The words burst out of me in a furious shout. “So keep looking!”

He nods slowly. “And we will. I promise.” He folds his hands together, as if in prayer. “But on a different scale.”

“What does that mean, ‘a different scale’?”

“Interpol—it’s a police network, worldwide.…”

“I know what fucking Interpol is.”

“Interpol has issued alerts. His passports—diplomatic, civilian, both—have been flagged. And border agents have his photo and biometrics in case he’s traveling as someone else.”

I stare down at my hands, trembling with a sudden violent palsy. “So—a missing person flyer on a telephone pole. That’s what you’re doing. That’s the best you got.”

“A question of resources, really. Manpower. So many threats in the world today. We just can’t afford to—”

“You can’t afford to save your own agent,” I gasp, pushing myself back from the table.

Carlisle grimaces as if the words hurt him. “Unfortunately, without a crime, our best hope is waiting for him to surface on his own. Which means this may take a while.” He leans forward, waits for me to look at him again. “In the meantime—”

“Go to hell.” I cross my arms over my chest, squeeze tight.

“In the meantime, your aunt Georgina. I called her today, explained the situation. We are both in agreement that you should go with her back to Texas. Is it ideal? No. But on a temporary basis—look, Gwendolyn, it’s the best option.” He pulls a thick packet of paper folded in thirds and opens it on the table in front of me.

“What’s this?”

“A court order. Giving your aunt and her husband temporary custody. Until you turn eighteen or your father comes back.” Carlisle coughs, frowns. “Or is declared dead. Legally, I mean.”

I get up to leave. Fuck him. Fuck Georgina. Fuck legally dead. “I know my rights. You can’t just do that. There’s—court hearings. Lawyers. Speaking of which…”

He intercepts me at the door, grabbing hold of the handle before I can. “It’s an emergency order. Government attorneys met with the judge in her office this morning.” He looks at me sadly. “Your attendance wasn’t required.”

“Get out of my way.”

“There is no more you can do for your father here in New York,” Carlisle pleads. “You are still a child, Gwendolyn. An intelligent one, absolutely, but per the law, still a child.”

I push past him and through the door, stab the elevator button, and stab it again when it doesn’t come fast enough. I turn around, thinking Carlisle might be coming after me, but he’s not. He’s just standing there in the doorway of the conference room, hands in his pockets, looking at me with what may actually be real human pity.

*

In my apartment, I find Georgina sitting on the couch, an empty suitcase open beside her. “It’s just temporary,” she says like she believes it. “Until he comes home.”

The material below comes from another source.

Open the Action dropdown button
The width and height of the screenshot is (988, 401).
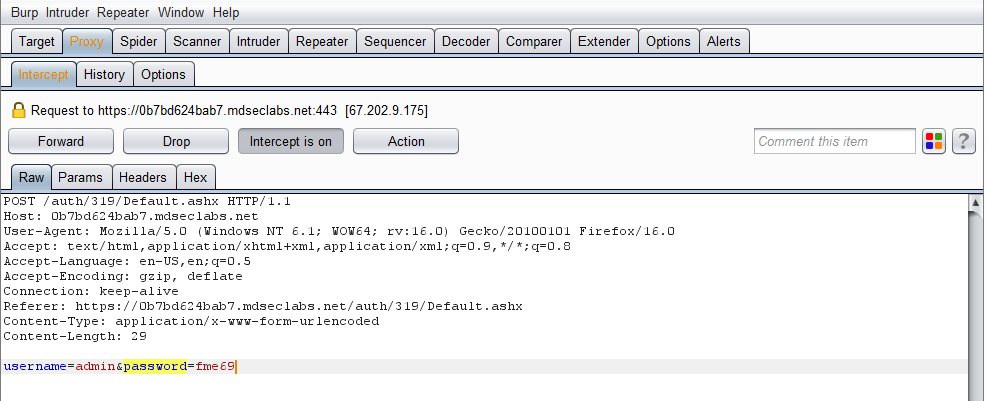406,141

“How could you do that?” I seethe. “Your fucking signature. Right there on the court order. While I was at school.”

“I’m sorry, Gwendolyn. I am.” Her eyes squint like she’s about to cry, like she’s the fucking aggrieved one here. “This is—it’s for your own welfare. The only choice. You know that. In your heart.”

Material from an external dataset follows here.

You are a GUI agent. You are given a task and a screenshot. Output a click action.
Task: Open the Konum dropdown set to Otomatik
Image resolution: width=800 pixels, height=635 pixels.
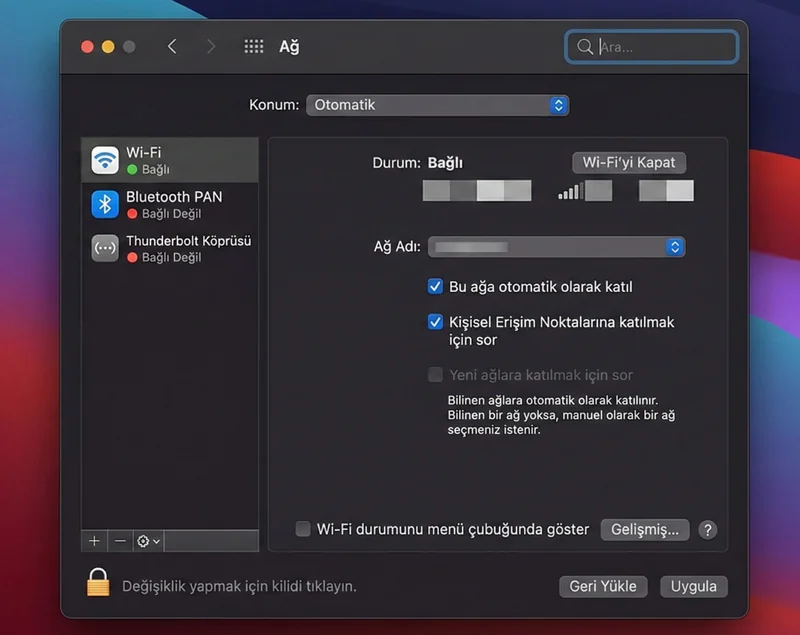pos(437,105)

I break down again. And once more, there she is, holding me, as if holding me was her right. But she is right. She is. And I know it. Or think I do. Maybe.

“When?” I say into her shoulder.

“This weekend,” she says softly. “Sunday morning.”

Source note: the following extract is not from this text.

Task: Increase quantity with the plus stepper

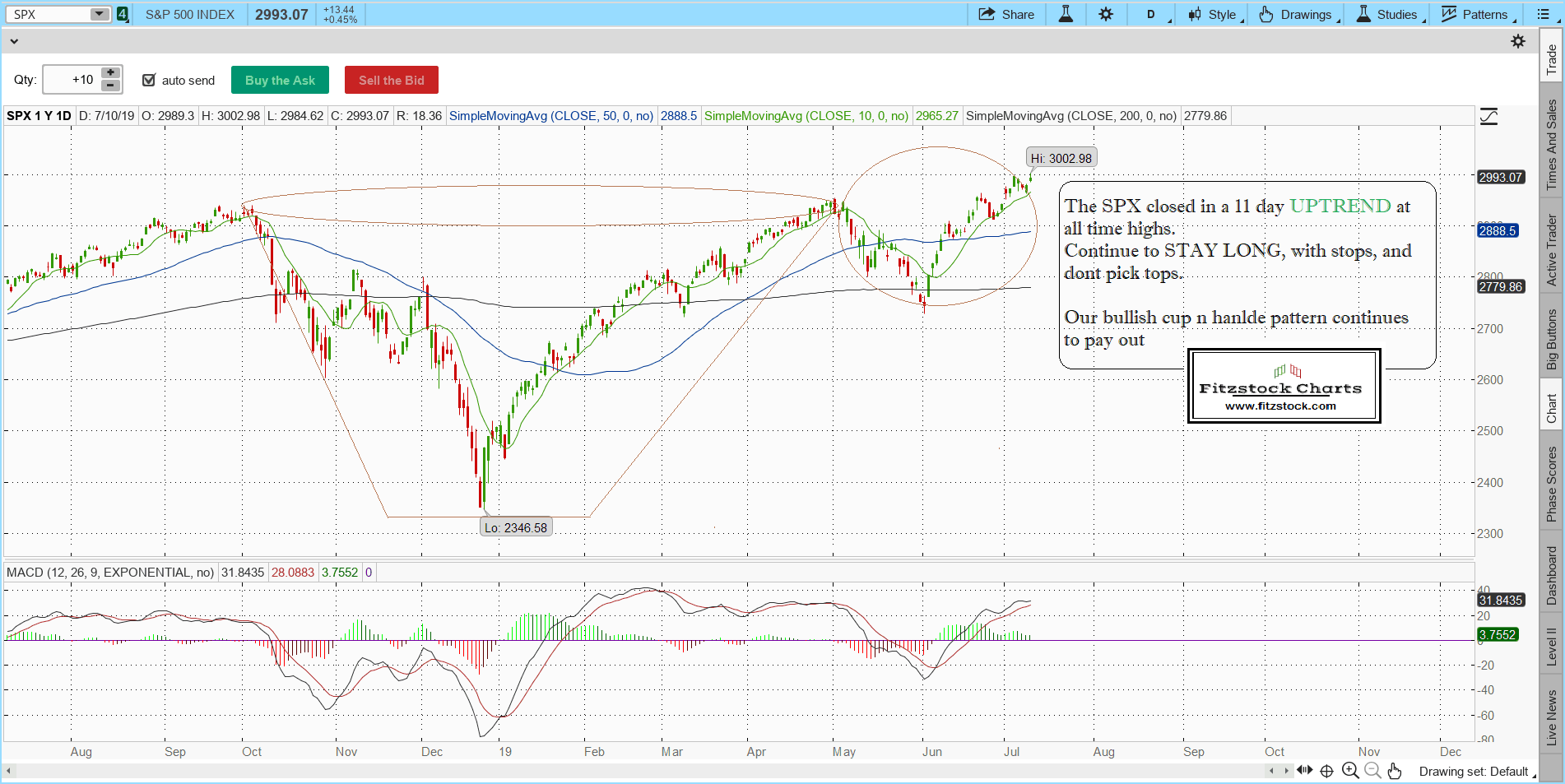Action: point(110,72)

When I’m finally dry and done honking snot into a paper towel, she places her hands on my shoulders. “I have an idea,” she says. “Let’s go to dinner, my treat, and—you know I’ve never been to a Broadway show?”

“Tickets are, like, two hundred dollars or something.”

“Dinner and a movie, then. Girls’ night out!”

Her smile is so damn bright.

*

At the fancy Thai place Georgina picks out a few blocks from the apartment, I order soup and a Sprite, while she orders crab cheese wontons and pad something and a cosmo.

“All the ladies in New York drink cosmos,” she tells me.

Maybe in 1997, I want to say. But it’s a catty thought. She’s sweet and trying so hard. So I say, “Oh, all the time,” instead, and touch her hand. “I want to—I want to tell you—that I appreciate it. What you’re doing.”